A pesquisadora acredita que houve avanços nas medidas adotadas pelo governo estadual, mas defende que sejam ainda mais restritivas. É o mesmo entendimento de Feitosa, que identifica um “estrangulamento da rede de saúde”. Ele observa que a doença se espalha, particularmente, pela circulação de pessoas que não apresentam sintomas.
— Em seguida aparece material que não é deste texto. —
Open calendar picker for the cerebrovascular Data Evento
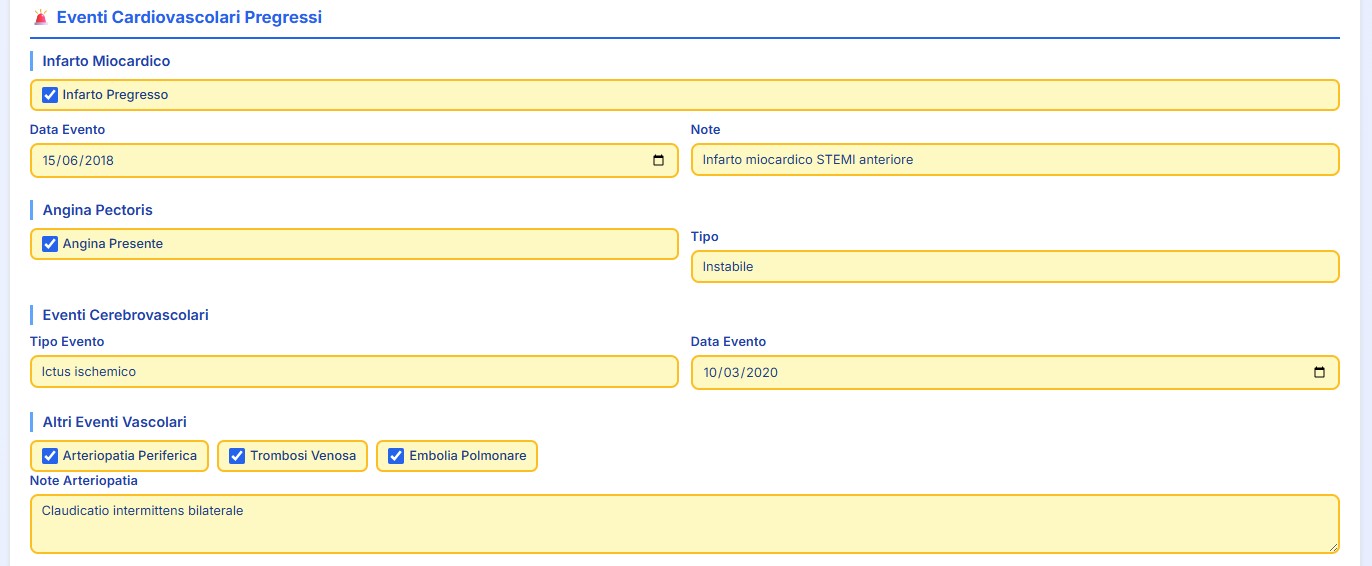Image resolution: width=1372 pixels, height=566 pixels. 1319,372
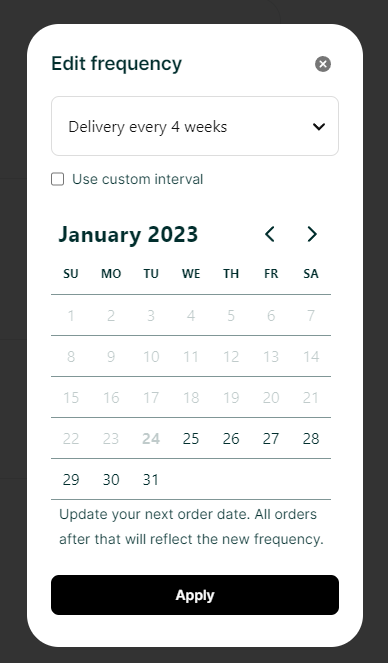This screenshot has height=663, width=388.
Task: Click the Edit frequency title
Action: pyautogui.click(x=117, y=64)
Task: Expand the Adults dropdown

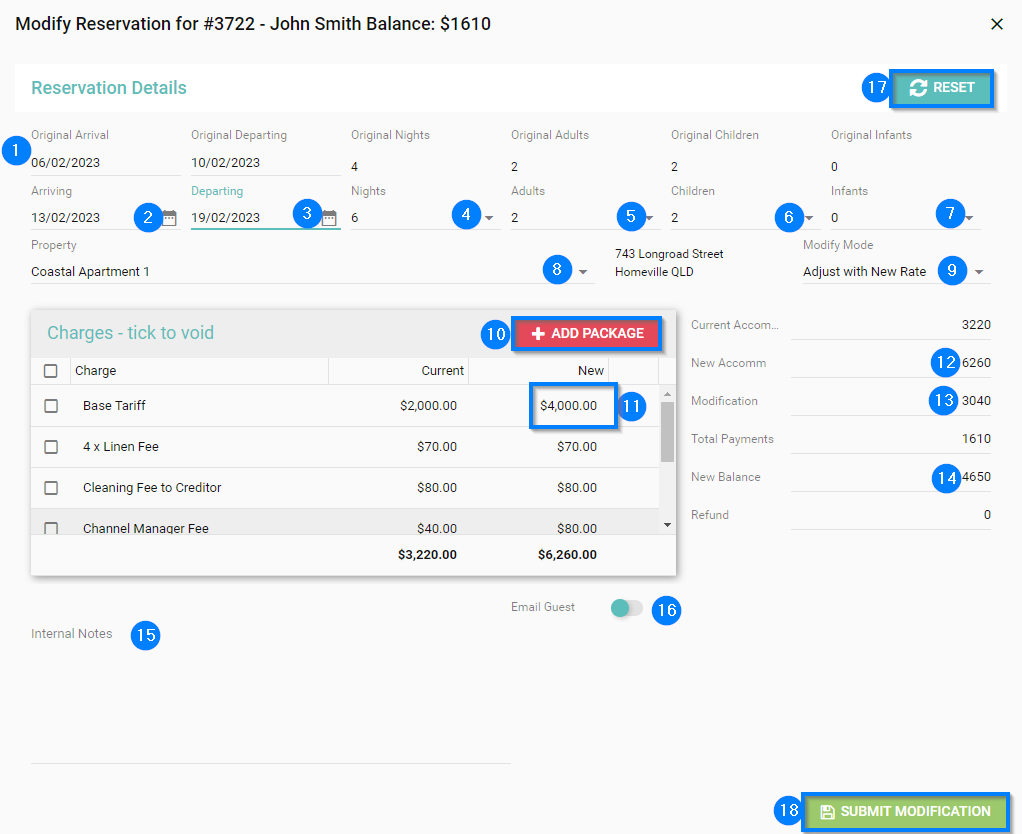Action: [650, 218]
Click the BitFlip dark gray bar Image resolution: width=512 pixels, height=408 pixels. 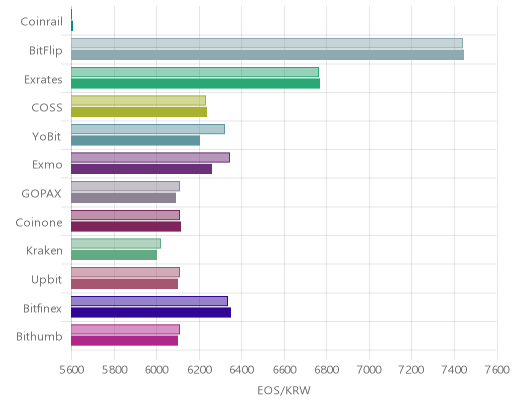(267, 55)
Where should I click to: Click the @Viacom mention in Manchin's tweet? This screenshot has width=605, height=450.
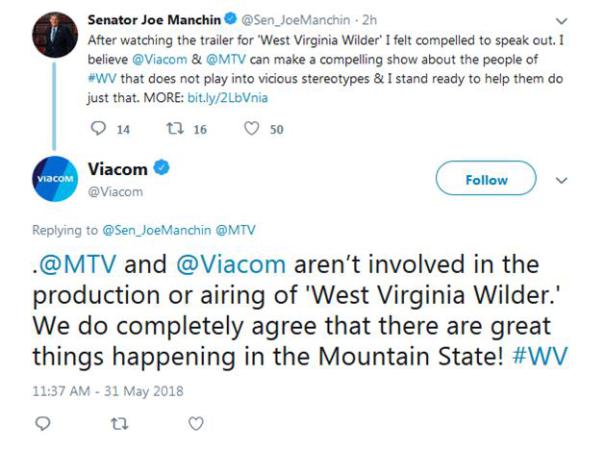click(x=153, y=58)
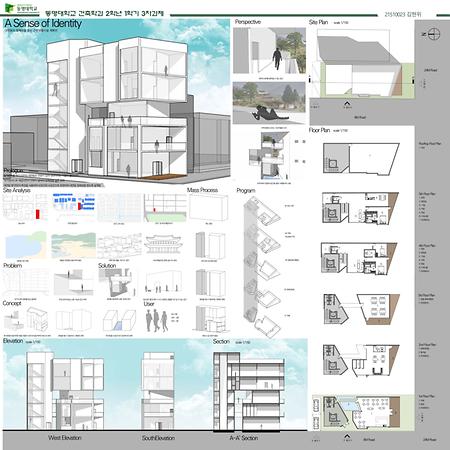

“Estamos propondo que haja um avanço das medidas, com todo cuidado de diálogo, de proteção das pessoas na periferia, de suporte”, ponderou. “Não dá para a gente simplesmente dizer ‘fique em casa’. Quais as condições que daremos para as pessoas?”, questionou. “As escolas poderiam ser centros de acolhida para pessoas que não têm condição de fazer sua quarentena em casa”, sugeriu.

Dignidade

A especialista em saúde pública Verônica Almeida reforçou: “Se a pessoa não pode buscar o alimento, o alimento tem de chegar até ela. A água potável, com caminhão-pipa. Tem de se garantir a assistência perto de casa, o posto de saúde tem de estar funcionando”.

O professor Manoel apontou a necessidade de se discutir a questão a partir da ótica dos direitos humanos. “Segurança alimentar é tão importante quanto a saúde. A dignidade humana não pode ser fragmentada”, afirmou. Ele identifica a oportunidade, após a crise, de “repensar” a sociedade. “Vamos disputar para que o mundo seja mais humanizado. Agora é momento de a gente ressignificar a vida.”

Na UTI, o Bloco Vida

Outro debate sobre o tema foi feito pela assessoria de comunicação da Universidade Federal de Pernambuco (UFPE), ouvindo a professora Maria da Penha de Sá, chefe da Divisão de Enfermagem do Hospital das Clínicas. O HC da universidade organizou o Bloco Vida na UTI, dando aos espaços os nomes de Vitória, Esperança e Fé, com a preocupação de “humanizar” ao máximo o tratamento.

Segundo Penha, a Terapia Intensiva está com 100% da capacidade – os 18 leitos estão ocupados. Há ainda 14 casos semi-intensivos na enfermaria. Ela informou que mais de 100 profissionais de saúde da instituição já chegaram a ser afastados. Atualmente, esse número está em torno de 60.

“O medo existe. A gente vem todo dia pra cá com medo, ansioso, a família questionando”, relatou a chefe de enfermagem, que acredita viver seu maior desafio na carreira. “A equipe é multiprofissional, ninguém trabalha sozinho. Também é preciso cuidado com a saúde mental, tentar fazer outras atividades.”

Balanço: 2.752 curados

De acordo com a Secretaria de Saúde, dos casos considerados graves no estado, 1.508 receberam alta e estão em isolamento domiciliar, enquanto 2.858 permanecem internados, sendo 2.622 em leitos de enfermaria e 236 em UTI. O boletim divulgado ontem registra 55 pacientes recuperados, totalizando 2.807.

Dos 83 óbitos confirmados ontem, 30 foram em Recife e nove, em Jaboatão dos Guararapes, na região metropolitana, além de outros 27 municípios. Do total, 65 tinham comorbidades, como hipertensão (35) e diabetes (23). No recorte por idade, 20 tinham de 60 a 69 anos, 18 de 70 a 79 anos e 16, 80 anos ou mais. Além deles, 14 de 50 a 59 anos, sete de 30 a 39, seis de 40 a 49, um de 20 a 29 e mais um com menos de 10.